- What you need to do:
Every entry must be transcribed exactly as written.

● ● ● ● ● ● ●

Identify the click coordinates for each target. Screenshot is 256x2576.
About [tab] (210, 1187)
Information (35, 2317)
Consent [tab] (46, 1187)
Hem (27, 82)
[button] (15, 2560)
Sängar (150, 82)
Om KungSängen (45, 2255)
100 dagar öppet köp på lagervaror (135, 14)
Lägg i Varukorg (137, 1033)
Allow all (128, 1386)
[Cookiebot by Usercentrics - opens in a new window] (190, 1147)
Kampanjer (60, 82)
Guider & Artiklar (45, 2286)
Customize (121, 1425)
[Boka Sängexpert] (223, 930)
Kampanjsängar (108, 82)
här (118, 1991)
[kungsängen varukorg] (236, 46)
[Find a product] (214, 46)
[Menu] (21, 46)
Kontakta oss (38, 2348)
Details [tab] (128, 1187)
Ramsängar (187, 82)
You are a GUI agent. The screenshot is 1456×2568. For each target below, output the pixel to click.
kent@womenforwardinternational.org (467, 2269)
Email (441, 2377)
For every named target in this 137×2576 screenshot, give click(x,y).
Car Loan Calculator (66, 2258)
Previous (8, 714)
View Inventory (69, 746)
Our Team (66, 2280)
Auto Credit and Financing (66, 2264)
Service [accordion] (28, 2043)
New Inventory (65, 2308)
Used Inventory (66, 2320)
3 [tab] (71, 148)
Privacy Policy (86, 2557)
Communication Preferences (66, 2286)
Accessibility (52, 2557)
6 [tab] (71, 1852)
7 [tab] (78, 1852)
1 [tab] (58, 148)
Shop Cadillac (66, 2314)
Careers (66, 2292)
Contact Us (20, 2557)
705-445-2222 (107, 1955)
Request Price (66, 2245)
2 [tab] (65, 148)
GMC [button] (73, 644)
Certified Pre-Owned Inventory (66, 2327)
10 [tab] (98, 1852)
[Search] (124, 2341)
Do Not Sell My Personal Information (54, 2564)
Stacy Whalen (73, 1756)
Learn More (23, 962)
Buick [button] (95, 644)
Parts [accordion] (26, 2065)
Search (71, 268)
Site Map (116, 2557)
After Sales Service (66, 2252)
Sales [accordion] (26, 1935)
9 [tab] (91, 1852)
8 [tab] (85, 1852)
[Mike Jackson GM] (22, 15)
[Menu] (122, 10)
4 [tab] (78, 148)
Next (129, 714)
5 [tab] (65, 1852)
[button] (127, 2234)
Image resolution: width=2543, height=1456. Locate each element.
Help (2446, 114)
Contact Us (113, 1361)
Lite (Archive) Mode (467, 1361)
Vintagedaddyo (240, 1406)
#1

● ● ● ● ● ● ●

- Result:
Identify the click coordinates for each target. Screenshot is 256x2576.
About [tab] (210, 1187)
Information (35, 2317)
Consent [tab] (46, 1187)
Hem (27, 82)
[button] (15, 2560)
Sängar (150, 82)
Om KungSängen (45, 2255)
100 dagar öppet köp på lagervaror (135, 14)
Lägg i Varukorg (137, 1033)
Allow all (128, 1386)
[Cookiebot by Usercentrics - opens in a new window] (190, 1147)
Kampanjer (60, 82)
Guider & Artiklar (45, 2286)
Customize (121, 1425)
[Boka Sängexpert] (223, 930)
Kampanjsängar (108, 82)
här (118, 1991)
[kungsängen varukorg] (236, 46)
[Find a product] (214, 46)
[Menu] (21, 46)
Kontakta oss (38, 2348)
Details [tab] (128, 1187)
Ramsängar (187, 82)
You are a GUI agent. The screenshot is 1456×2568. For each target below, output the pixel to click.
kent@womenforwardinternational.org (467, 2269)
Email (441, 2377)
For every named target in this 137×2576 screenshot, give click(x,y).
Car Loan Calculator (66, 2258)
Previous (8, 714)
View Inventory (69, 746)
Our Team (66, 2280)
Auto Credit and Financing (66, 2264)
Service [accordion] (28, 2043)
New Inventory (65, 2308)
Used Inventory (66, 2320)
3 [tab] (71, 148)
Privacy Policy (86, 2557)
Communication Preferences (66, 2286)
Accessibility (52, 2557)
6 [tab] (71, 1852)
7 [tab] (78, 1852)
1 [tab] (58, 148)
Shop Cadillac (66, 2314)
Careers (66, 2292)
Contact Us (20, 2557)
705-445-2222 (107, 1955)
Request Price (66, 2245)
2 [tab] (65, 148)
GMC [button] (73, 644)
Certified Pre-Owned Inventory (66, 2327)
10 [tab] (98, 1852)
[Search] (124, 2341)
Do Not Sell My Personal Information (54, 2564)
Stacy Whalen (73, 1756)
Learn More (23, 962)
Buick [button] (95, 644)
Parts [accordion] (26, 2065)
Search (71, 268)
Site Map (116, 2557)
After Sales Service (66, 2252)
Sales [accordion] (26, 1935)
9 [tab] (91, 1852)
8 [tab] (85, 1852)
[Mike Jackson GM] (22, 15)
[Menu] (122, 10)
4 [tab] (78, 148)
Next (129, 714)
5 [tab] (65, 1852)
[button] (127, 2234)
Image resolution: width=2543, height=1456. Locate each element.
Help (2446, 114)
Contact Us (113, 1361)
Lite (Archive) Mode (467, 1361)
Vintagedaddyo (240, 1406)
#1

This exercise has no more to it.